Derek Newberry

The U-Curve Theory

Highlights from the Business, Engineering and Sustainability Workshop

kenan classThis past weekend, about 60 talented individuals from business schools, engineering departments, non-profits and the private sector met for what was essentially a two day brainstorming session. The goal: Discovering ways to transform (or work within?) the dominant academic culture to mainstream inter-disciplinary sustainability studies.

I could say plenty about the discussions, but I think the best description comes from one of the professors who spoke of a “U-curve theory” representing the trial and error phase sustainability education would endure before gaining mainstream acceptance.

To break it down, we start with this workshop, where faculty from across the country met out of a desire to break departmental lines in creating course curriculum, group projects and research agendas that have as a component the promotion of sustainability. Cross-departmental work makes sense – after all, environmental issues are holistic problems requiring holistic solutions that go beyond just the world of marketing, or product design, or economics.

But the territorial culture of academic institutions is rigid – boundaries are hard to cross, and those faculty that offer multi-faceted learning are seen as “watering down” their work or being non-serious. Hence what gains have been made in promoting sustainable curriculum, as far as it has come in the past decade, are inadequate – courses generally focus on short-term considerations, such as corporate social responsibility, not the long-term broader work of greening the entire product cycle or sustainable modes of consumption.

Hence the 60 enterprising individuals will return to their respective institutions looking to establish new links, create new classes with a mix of students, create collaborative business/engineering research surrounding environmental concerns. But they are likely to fail at first, and returning to the U-curve, this would be the downward slope. Members of a different disciplines explain to them, in their own separate terms, why their idea won’t work in the real world.

They hit rock-bottom, hopefully no tenure-track faculty lose their jobs. But they adapt, if it’s a group of business faculty, maybe they come up with course curriculum that satisfies rigorous engineering department requirements and still maintains a green business component. They rise back up the U-curve and plateau, having created a new norm of sustainability in academia.

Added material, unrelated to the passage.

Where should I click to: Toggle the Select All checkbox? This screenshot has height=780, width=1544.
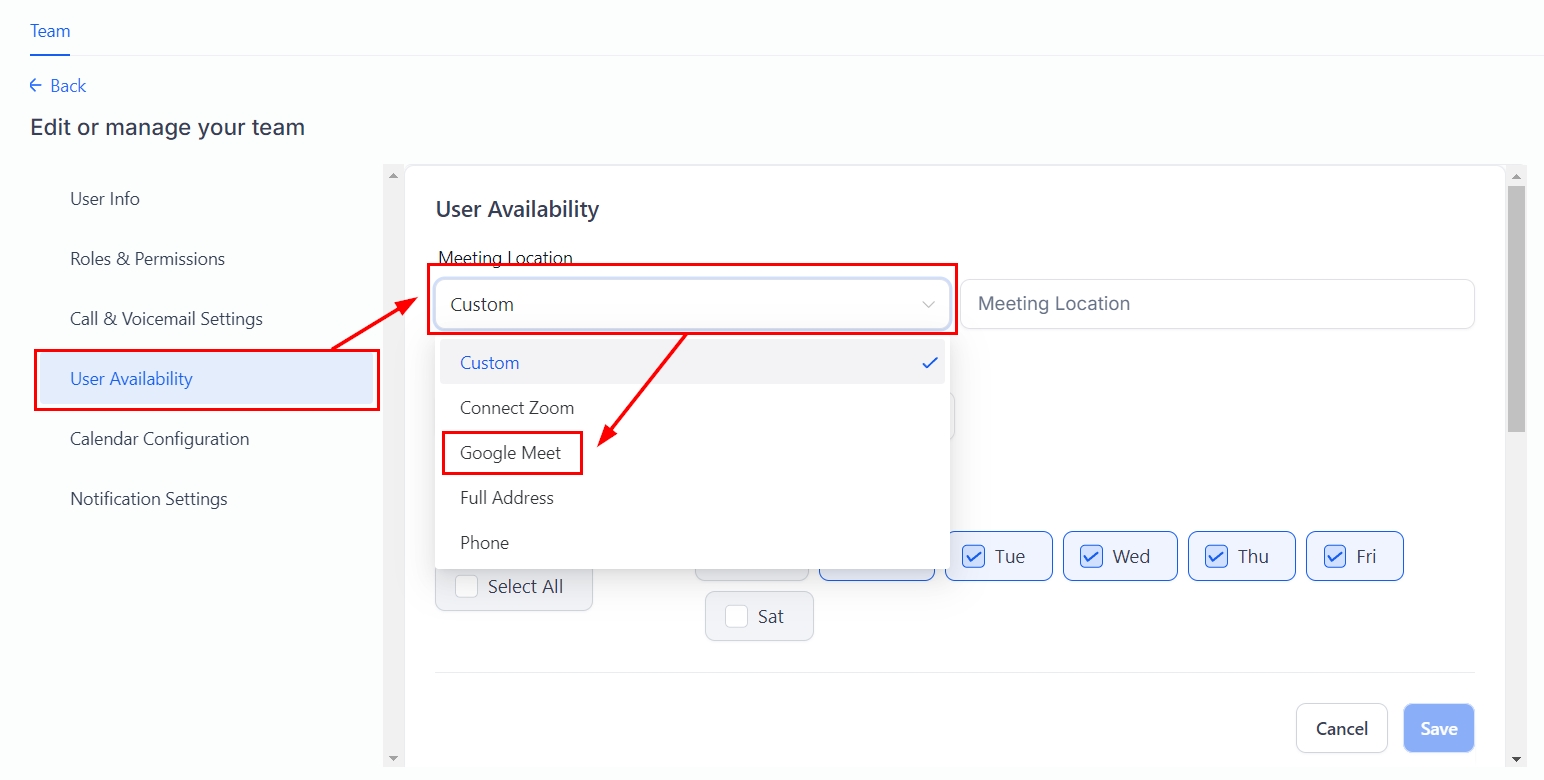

At least I’m fairly certain that was the explanation – leave it to an academic conference to produce more graphs and high-minded theories like the U-curve…. I hope whichever professor thought of that doesn’t think I’m trying to take credit. But that was the gist of the conference from what I observed over a day and a half – people trying to figure out how to fight their way through the U-curve and all the obstacles they would face on the downward slope.

A lot of great ideas came out of the workshop as well; the concept of creating a new inter-disciplinary academic journal for sustainability, building online clearinghouses for “green” curriculum to add to business and engineering classes, and utilizing non-tenure faculty to work as inter-departmental liaisons were a few.

Each way forward has its own difficulties and status-quo bias to work against. Fortunately, with the support this workshop received from influential groups like the National Science Foundation, Caterpillar Inc, Cornell University and Engineers for a Sustainable World (among many others), a new paradigm of inter-disciplinary work on environmental issues may be closer than we think.